Verifiable Delay Functions

/*** This work is being carried on with the collaboration of @Vidal and @vassil ***/

Preliminaries

Motivation

In the current implementation of IOTA, nodes are allowed to issue new transactions after solving a cryptographic puzzle. This mechanism aims to deal with spam attacks. However, due to the intrinsic parallelizable nature of the function used for the puzzle, an attacker may rent specialized hardware (e.g., FPGAs) in order to speed up such a computation (in the order of several orders of magnitude), and successfully spam the network. In this article, we propose an alternative function, called verifiable delay function (VDF), which is not parallelizable. For a complete description of the motivation leading to this article, we remind the interested reader to the post "Adaptive Proof of Work’’.

State of the art

VDFs has been recently formalized by Boneh et al. [Boneh2018]. These functions can only be solved in a predefined sequential number of steps (i.e., the difficulty, set as input parameter) which cannot be parallelized. However, its verification time is small. Furthermore, theory guarantees that an adversary has, in practice, no chances to find a correct solution randomly.

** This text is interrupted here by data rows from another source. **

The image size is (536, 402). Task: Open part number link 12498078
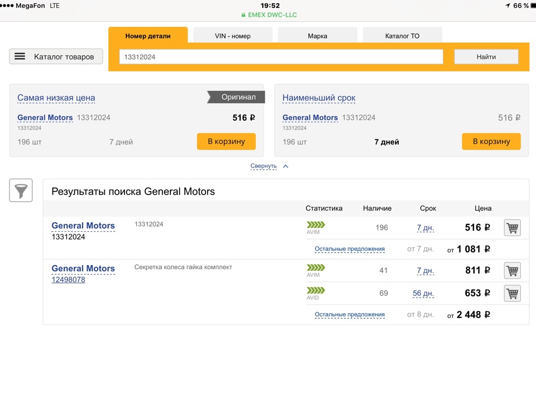click(68, 280)
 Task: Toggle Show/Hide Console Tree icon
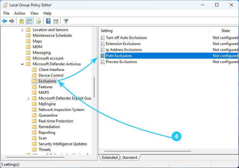(29, 21)
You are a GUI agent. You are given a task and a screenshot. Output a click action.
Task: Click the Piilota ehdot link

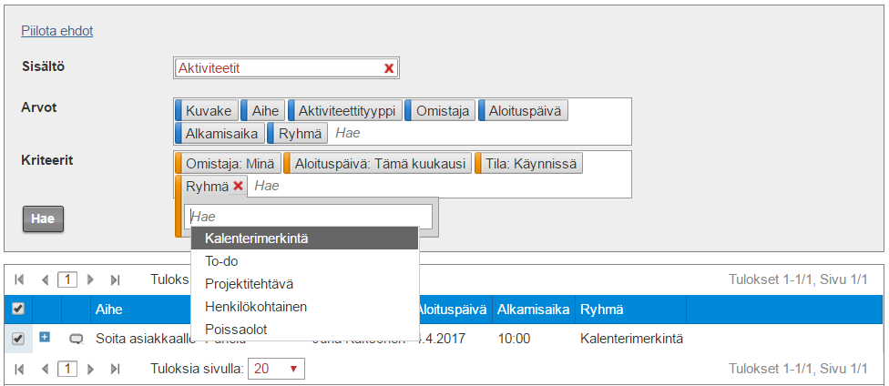pos(57,31)
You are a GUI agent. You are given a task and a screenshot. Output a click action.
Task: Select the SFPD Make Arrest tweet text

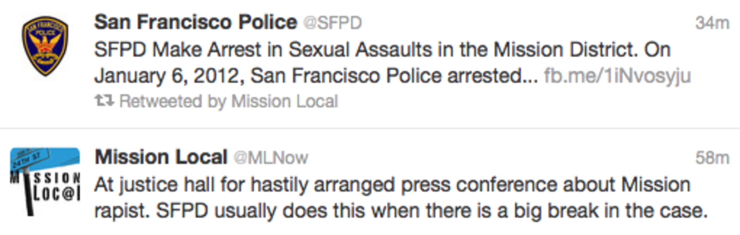tap(392, 62)
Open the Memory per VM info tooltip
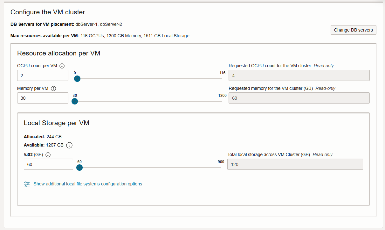The width and height of the screenshot is (385, 230). tap(53, 88)
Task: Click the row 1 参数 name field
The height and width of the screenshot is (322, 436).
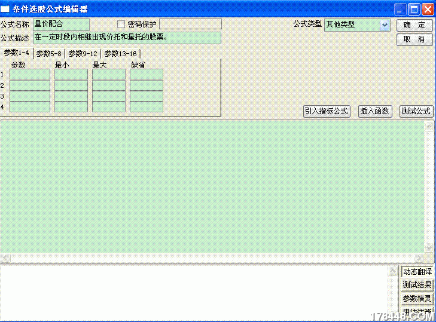Action: [30, 74]
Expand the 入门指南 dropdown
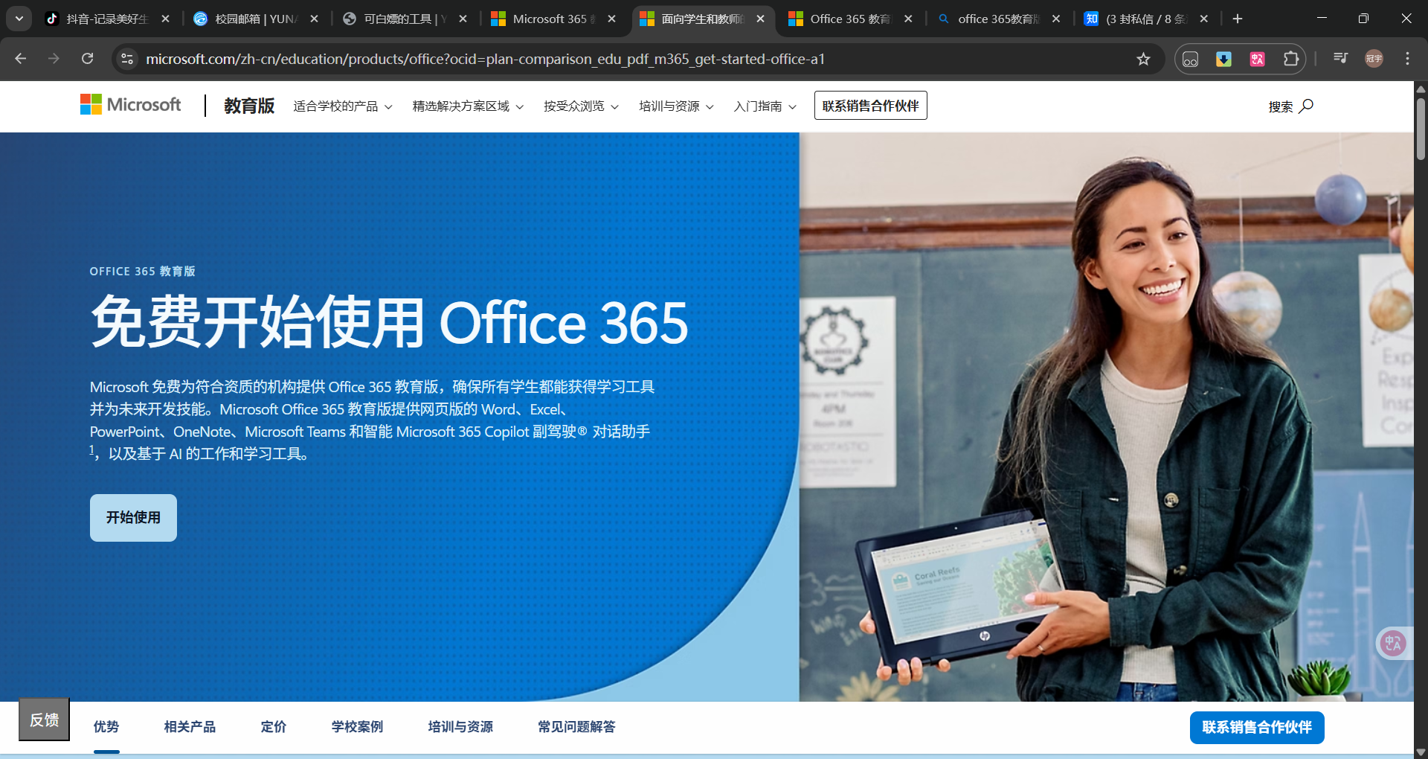This screenshot has width=1428, height=759. (765, 106)
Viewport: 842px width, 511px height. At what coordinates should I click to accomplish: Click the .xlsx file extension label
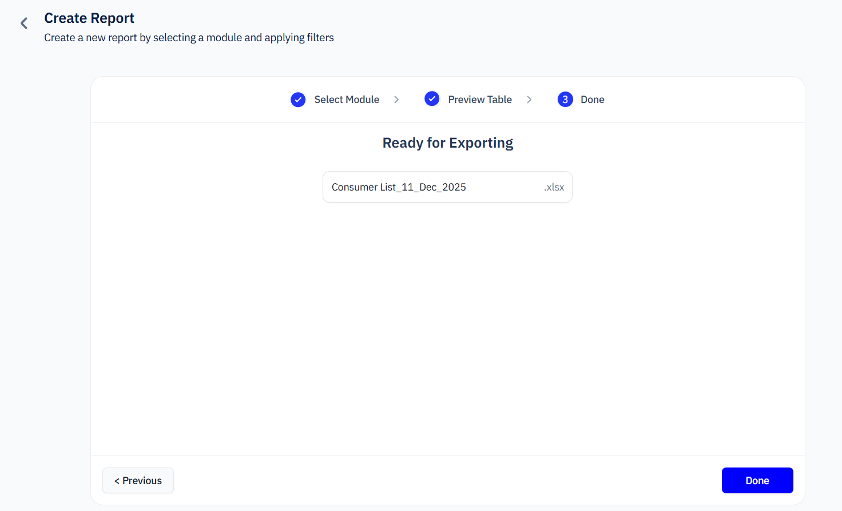pos(554,187)
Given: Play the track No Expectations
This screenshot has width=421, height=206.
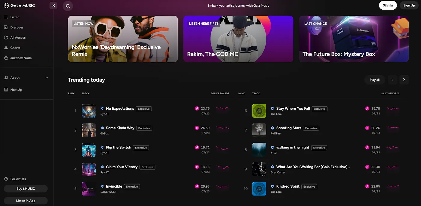Looking at the screenshot, I should 102,108.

In both Proof of Work (PoW) and VDF a node has to perform some computation to solve a given puzzle. We list here the key differences between the two approaches:

  • VDFs are mainly based on iterative computation of a function (e.g., iterative squaring in RSA groups, points addition in elliptic curves), and thus they cannot be parallelized.
  • A VDF is a deterministic functions while PoW is based on probabilistic hashing. Hence, faster hardware will always compute VDFs faster than users with general purpose computers, which can lead to monopoly in a potential race.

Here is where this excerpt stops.